BY RONALD W. DWORKIN
November 29, 2006
URL: http://www.nysun.com/article/44305
Legend has it that Freud, although educated in the philosophies of his day, studiously avoided the work of Nietzsche to preserve the originality of his ideas against external influence. Nietzsche’s analysis of the human psyche, how values were supposedly projections of people’s unspoken jealousies and fears, ran dangerously close to Freud’s idea (still a work in progress at the end of the 19th century) that the roots of conscious behavior lay in unconscious desires.But after reading Dr. Peter Kramer’s outstanding new biography of Freud (HarperCollins, 213 pages, $21.95), one wonders if Freud feared something else, not influence but self-knowledge, for Dr. Kramer’s Freud is practically the living embodiment of Nietzsche’s will to power. It’s not simply that Freud was incredibly ambitious. (At age four, after soiling a chair, he reassured his mother that he would grow up to be a great man and buy her another.) Rather, it was Freud’s determination to systematize the world, to bring order to chaos, and to impose his theory of life on life itself — a determination so intense that one of Freud’s colleagues called it a “psychical need.”
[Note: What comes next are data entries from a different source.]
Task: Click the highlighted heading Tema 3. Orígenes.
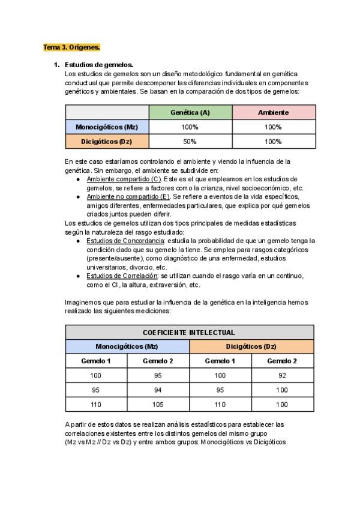67,47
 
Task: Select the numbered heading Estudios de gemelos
98,64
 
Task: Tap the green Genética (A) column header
190,112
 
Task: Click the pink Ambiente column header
273,112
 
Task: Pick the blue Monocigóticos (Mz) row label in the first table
107,127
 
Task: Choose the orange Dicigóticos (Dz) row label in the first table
107,141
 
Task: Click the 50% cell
190,141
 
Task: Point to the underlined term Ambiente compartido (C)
124,179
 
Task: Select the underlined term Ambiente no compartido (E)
128,196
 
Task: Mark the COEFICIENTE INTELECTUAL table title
189,332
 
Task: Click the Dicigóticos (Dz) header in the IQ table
251,346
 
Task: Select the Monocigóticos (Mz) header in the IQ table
127,346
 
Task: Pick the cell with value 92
282,375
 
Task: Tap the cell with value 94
158,390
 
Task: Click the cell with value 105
158,404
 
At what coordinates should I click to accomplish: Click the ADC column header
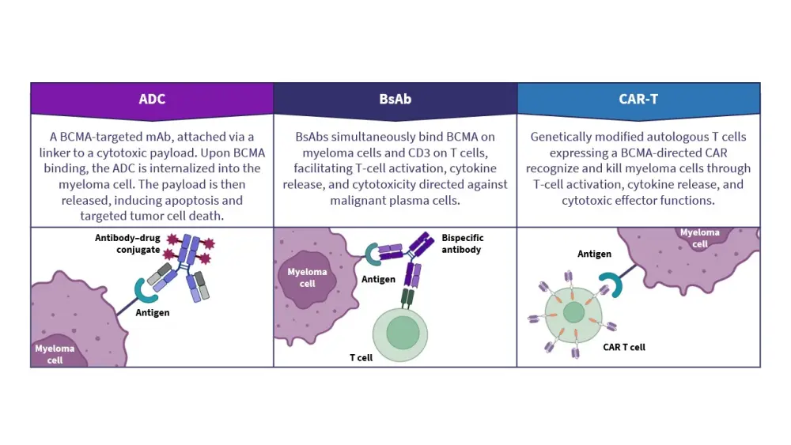tap(152, 100)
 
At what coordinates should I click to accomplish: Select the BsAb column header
tap(395, 100)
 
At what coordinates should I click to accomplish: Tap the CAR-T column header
tap(638, 100)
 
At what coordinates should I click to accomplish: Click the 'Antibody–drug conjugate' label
tap(127, 244)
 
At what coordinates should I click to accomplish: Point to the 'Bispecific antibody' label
tap(463, 243)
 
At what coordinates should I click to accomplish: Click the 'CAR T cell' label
tap(624, 347)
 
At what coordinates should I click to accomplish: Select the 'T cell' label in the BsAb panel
tap(362, 357)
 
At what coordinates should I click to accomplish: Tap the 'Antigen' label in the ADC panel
tap(153, 312)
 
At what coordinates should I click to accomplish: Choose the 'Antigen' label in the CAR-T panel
tap(594, 254)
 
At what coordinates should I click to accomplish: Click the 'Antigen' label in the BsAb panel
tap(378, 279)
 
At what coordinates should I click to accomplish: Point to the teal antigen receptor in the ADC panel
tap(147, 289)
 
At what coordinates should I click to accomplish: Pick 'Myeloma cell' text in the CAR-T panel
tap(699, 238)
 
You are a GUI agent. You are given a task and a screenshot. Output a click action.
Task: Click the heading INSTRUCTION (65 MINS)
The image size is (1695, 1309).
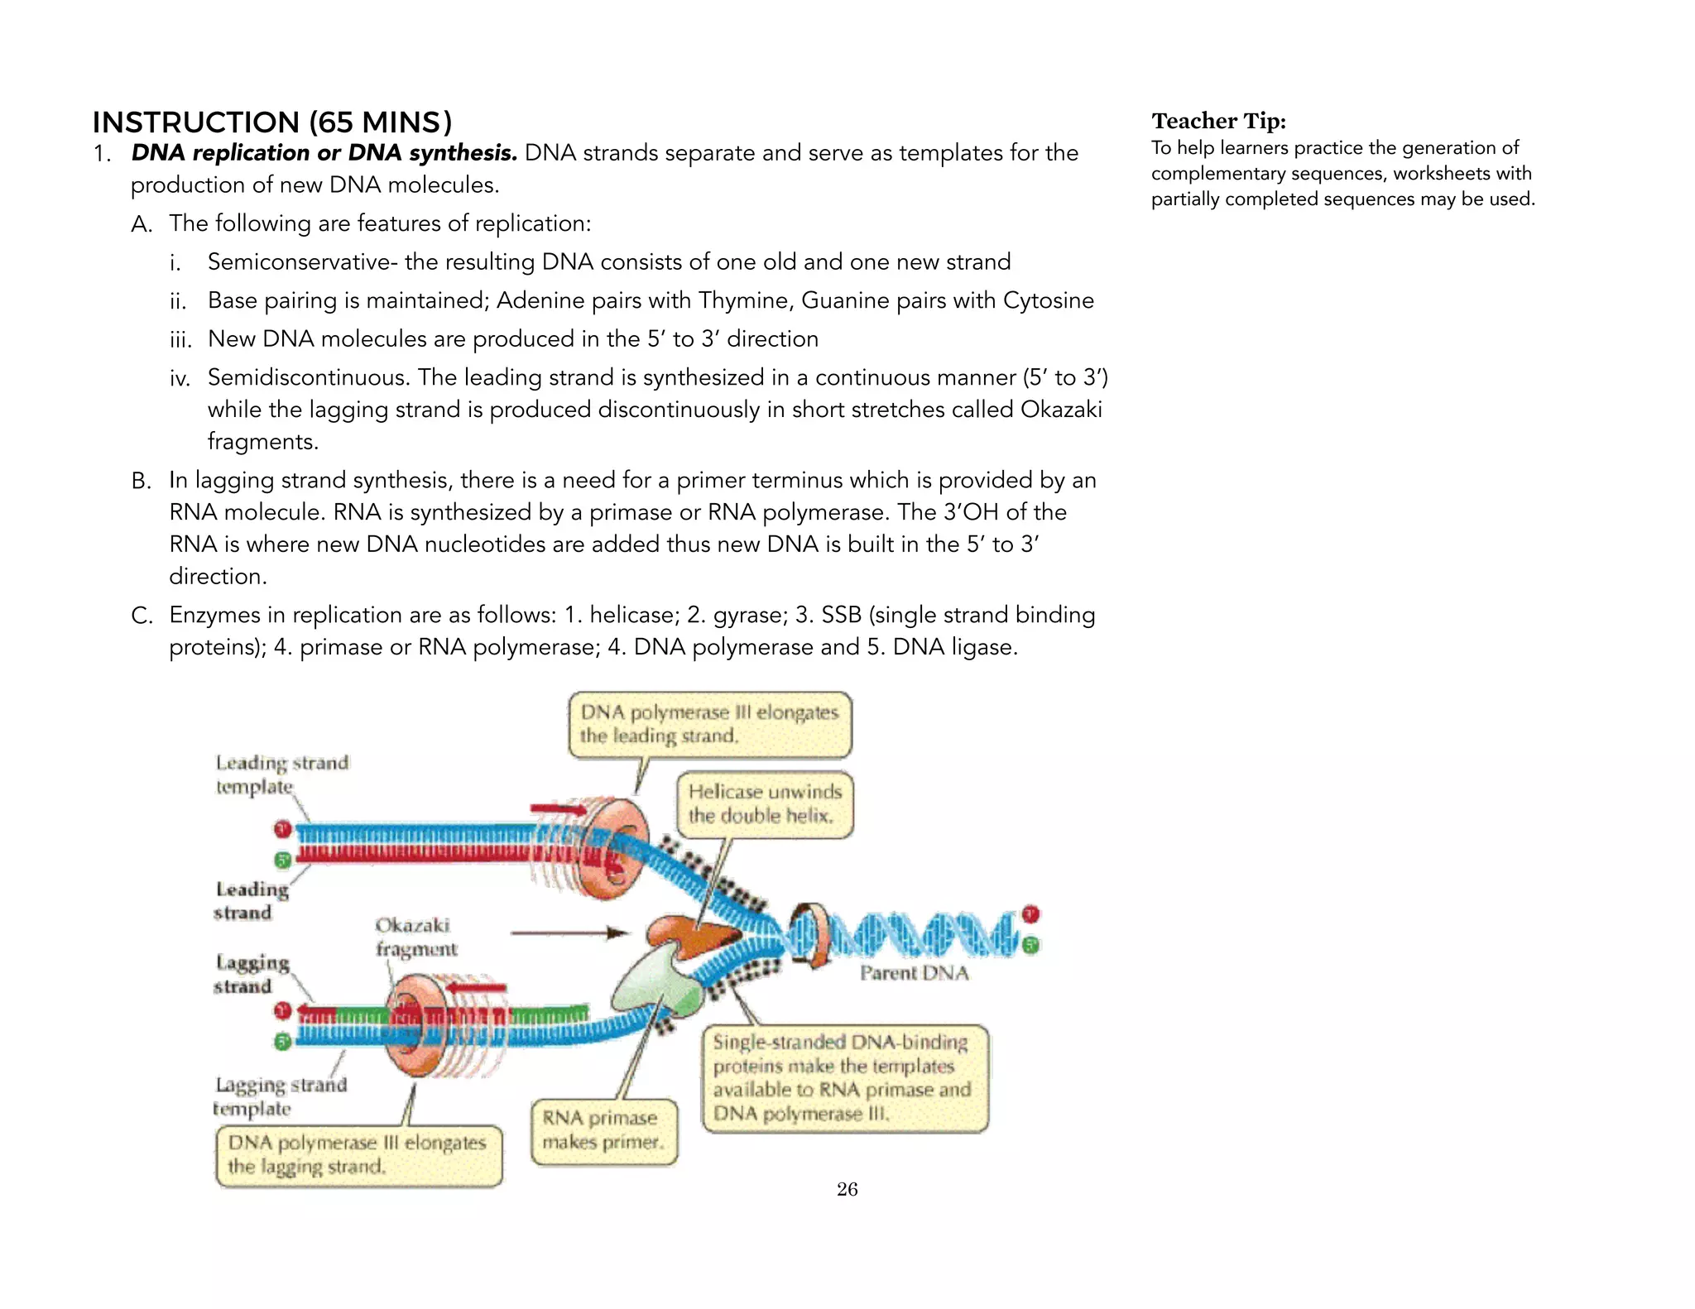coord(271,122)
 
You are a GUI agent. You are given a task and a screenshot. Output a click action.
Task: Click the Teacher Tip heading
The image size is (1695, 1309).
coord(1218,122)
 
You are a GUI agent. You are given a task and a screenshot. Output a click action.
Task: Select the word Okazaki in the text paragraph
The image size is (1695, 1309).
coord(1060,410)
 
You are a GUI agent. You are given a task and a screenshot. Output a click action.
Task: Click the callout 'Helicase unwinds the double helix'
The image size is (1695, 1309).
coord(764,803)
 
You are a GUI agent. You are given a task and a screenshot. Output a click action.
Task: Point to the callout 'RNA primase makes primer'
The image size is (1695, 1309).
coord(603,1130)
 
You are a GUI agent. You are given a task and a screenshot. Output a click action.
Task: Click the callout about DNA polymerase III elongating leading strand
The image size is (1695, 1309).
coord(708,724)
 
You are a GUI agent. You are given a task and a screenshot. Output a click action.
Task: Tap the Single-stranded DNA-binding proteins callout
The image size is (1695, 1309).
coord(844,1077)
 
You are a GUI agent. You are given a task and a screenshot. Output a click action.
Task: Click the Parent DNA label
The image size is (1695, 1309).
coord(914,973)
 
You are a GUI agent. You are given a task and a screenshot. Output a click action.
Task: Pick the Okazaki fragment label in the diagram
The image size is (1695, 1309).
coord(415,937)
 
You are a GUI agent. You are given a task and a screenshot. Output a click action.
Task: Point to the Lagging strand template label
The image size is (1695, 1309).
coord(279,1096)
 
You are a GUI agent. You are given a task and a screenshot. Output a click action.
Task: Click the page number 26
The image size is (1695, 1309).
coord(847,1189)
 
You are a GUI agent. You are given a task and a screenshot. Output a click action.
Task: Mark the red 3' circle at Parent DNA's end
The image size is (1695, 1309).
coord(1030,914)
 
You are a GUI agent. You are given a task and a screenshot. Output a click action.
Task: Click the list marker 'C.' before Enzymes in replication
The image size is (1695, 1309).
coord(142,616)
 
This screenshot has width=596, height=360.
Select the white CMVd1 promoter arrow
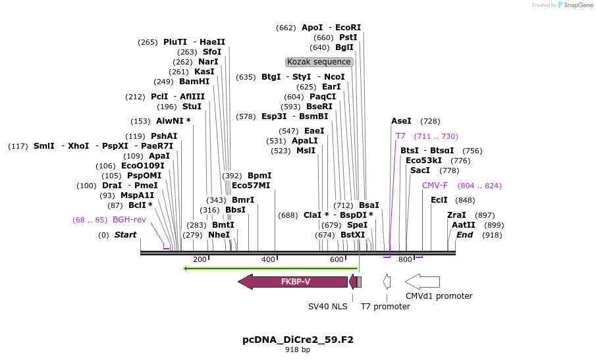[422, 282]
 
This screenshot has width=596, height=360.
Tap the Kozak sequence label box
[319, 62]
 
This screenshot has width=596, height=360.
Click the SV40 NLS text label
[327, 307]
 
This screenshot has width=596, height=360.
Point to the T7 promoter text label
[385, 307]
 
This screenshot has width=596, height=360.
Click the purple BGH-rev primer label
[129, 220]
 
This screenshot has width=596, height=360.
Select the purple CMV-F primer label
[435, 186]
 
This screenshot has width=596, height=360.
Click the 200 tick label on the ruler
[200, 260]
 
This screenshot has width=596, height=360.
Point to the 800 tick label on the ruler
[406, 260]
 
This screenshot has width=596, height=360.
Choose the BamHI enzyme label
[194, 82]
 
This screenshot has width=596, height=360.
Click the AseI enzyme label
[401, 121]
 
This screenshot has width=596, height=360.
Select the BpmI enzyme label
[259, 176]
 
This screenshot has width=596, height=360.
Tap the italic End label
[465, 235]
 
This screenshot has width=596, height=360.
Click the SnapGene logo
[573, 5]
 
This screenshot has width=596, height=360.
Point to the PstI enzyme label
[348, 38]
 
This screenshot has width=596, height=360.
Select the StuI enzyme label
[192, 107]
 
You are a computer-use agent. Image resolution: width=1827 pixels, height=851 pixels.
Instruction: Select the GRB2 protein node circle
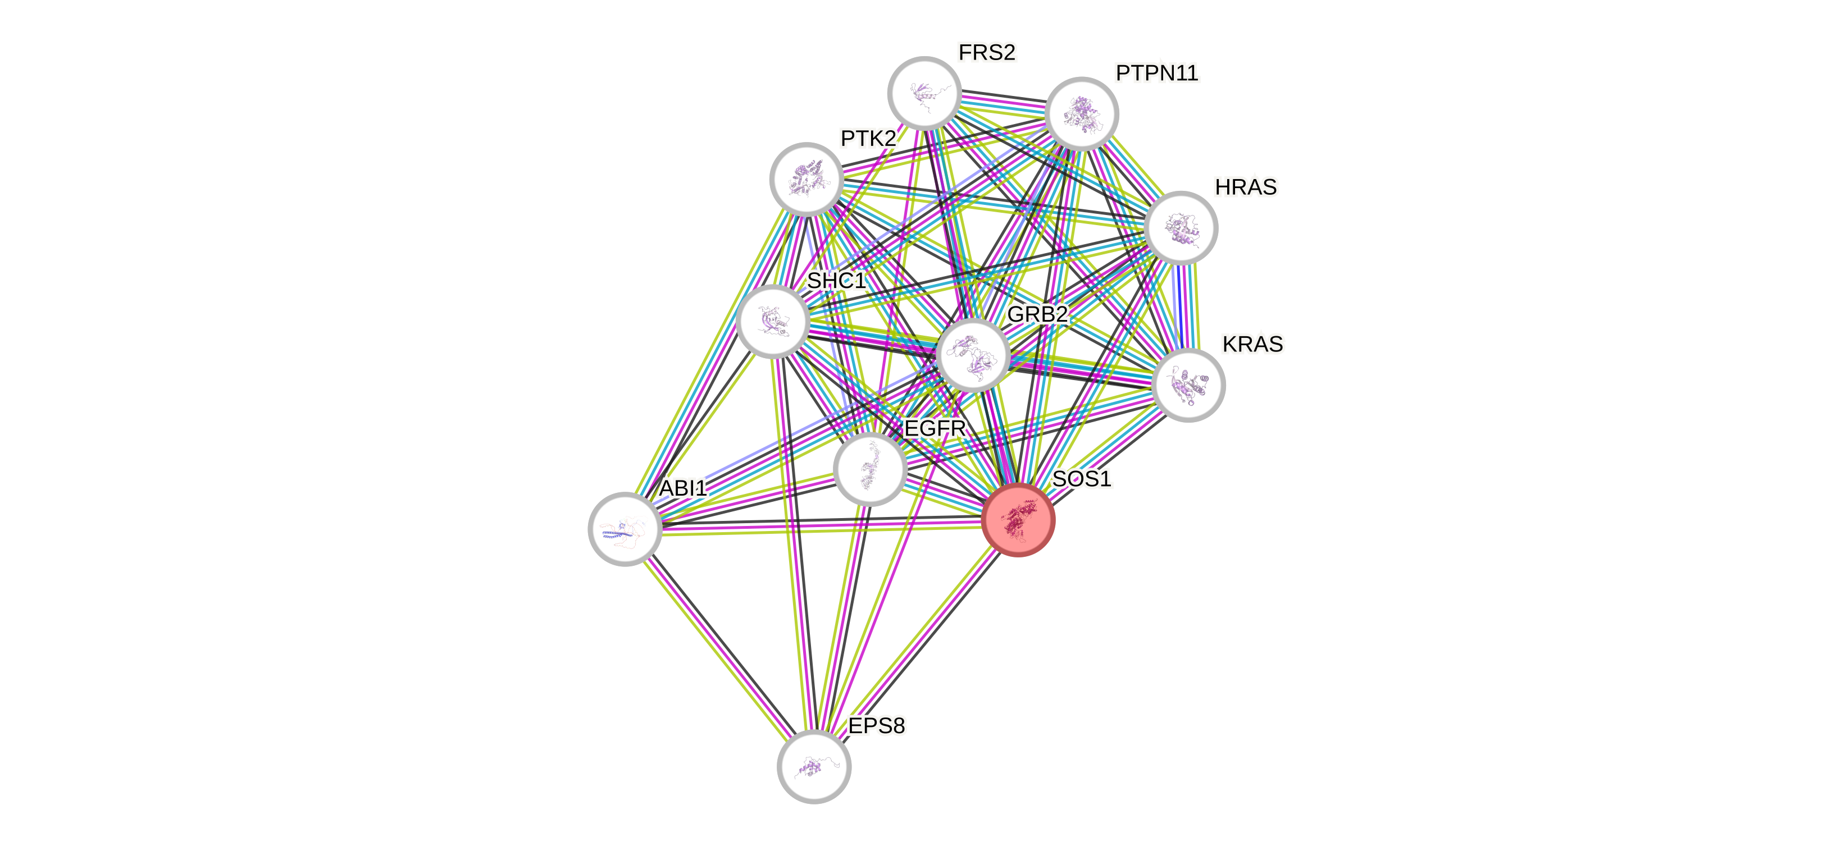(973, 355)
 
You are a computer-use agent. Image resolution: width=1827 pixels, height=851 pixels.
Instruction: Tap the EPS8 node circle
(814, 767)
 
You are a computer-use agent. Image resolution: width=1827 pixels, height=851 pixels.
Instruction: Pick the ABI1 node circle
(626, 529)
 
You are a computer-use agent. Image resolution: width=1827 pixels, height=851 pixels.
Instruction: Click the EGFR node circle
(870, 469)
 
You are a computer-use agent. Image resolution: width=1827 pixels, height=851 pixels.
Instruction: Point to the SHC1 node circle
(773, 321)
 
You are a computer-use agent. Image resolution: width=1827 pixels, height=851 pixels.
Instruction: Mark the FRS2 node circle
(924, 93)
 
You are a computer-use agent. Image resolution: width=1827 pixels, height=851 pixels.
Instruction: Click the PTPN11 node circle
(1082, 113)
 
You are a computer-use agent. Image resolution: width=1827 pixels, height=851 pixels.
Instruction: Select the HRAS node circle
(1181, 228)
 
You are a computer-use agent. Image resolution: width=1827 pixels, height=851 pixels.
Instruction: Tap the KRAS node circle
(1188, 385)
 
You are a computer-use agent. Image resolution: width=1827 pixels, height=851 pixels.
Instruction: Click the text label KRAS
(1252, 344)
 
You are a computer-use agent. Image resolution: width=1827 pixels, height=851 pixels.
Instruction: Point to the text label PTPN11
(1157, 73)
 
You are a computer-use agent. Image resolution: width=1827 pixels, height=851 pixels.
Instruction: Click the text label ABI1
(683, 488)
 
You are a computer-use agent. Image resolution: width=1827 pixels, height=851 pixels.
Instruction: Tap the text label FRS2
(987, 52)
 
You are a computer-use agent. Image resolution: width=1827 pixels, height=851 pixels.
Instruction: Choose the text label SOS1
(1082, 479)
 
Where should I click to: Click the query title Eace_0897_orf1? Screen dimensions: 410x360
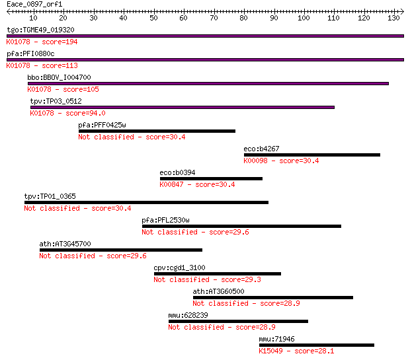coord(34,4)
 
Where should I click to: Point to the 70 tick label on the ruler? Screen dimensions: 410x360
coord(214,18)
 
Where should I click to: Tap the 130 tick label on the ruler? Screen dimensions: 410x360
coord(393,18)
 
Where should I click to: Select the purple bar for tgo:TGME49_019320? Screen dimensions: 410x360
coord(205,36)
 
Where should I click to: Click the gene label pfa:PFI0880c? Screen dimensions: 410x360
coord(30,54)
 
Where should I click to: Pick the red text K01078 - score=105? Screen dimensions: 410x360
coord(63,89)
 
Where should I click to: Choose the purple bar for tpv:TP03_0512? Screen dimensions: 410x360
coord(183,108)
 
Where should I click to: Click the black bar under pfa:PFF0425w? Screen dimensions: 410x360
coord(157,131)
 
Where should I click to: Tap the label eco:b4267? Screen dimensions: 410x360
coord(261,149)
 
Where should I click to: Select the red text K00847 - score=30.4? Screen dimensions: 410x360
coord(197,184)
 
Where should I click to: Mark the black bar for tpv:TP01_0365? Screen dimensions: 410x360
coord(146,203)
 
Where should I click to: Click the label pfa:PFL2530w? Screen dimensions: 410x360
coord(165,220)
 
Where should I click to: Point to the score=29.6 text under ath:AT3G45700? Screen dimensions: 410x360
coord(126,256)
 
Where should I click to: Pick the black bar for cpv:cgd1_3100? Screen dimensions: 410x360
coord(218,273)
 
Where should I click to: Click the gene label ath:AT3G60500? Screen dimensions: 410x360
coord(219,291)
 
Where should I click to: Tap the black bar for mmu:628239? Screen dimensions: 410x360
coord(238,321)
This criticism of Freud the systematizer runs throughout Dr. Kramer’s book, highlighted by Freud’s irritating tendency to generalize whole theories of human nature from a handful of personal observations.
From just a few sexual abuse cases, Freud theorized that hysteria resulted from sexual molestation during childhood, and that such abuse was common. Yet his charge lacked factual basis; the notion that parents all over Europe were routinely assaulting the “vaginas, buccal cavities, and rectums” of their children strained the imagination. His colleagues rightly laughed.
Freud built his theory of the Oedipus complex on an equally gross generalization, namely that all children want to kill their fathers and commit incest with their mothers. Yet a few questionable patient experiences hardly confirm a new truth about human nature.
What are we to make of a man who, according to Kramer, approached people through theory rather than through natural understanding?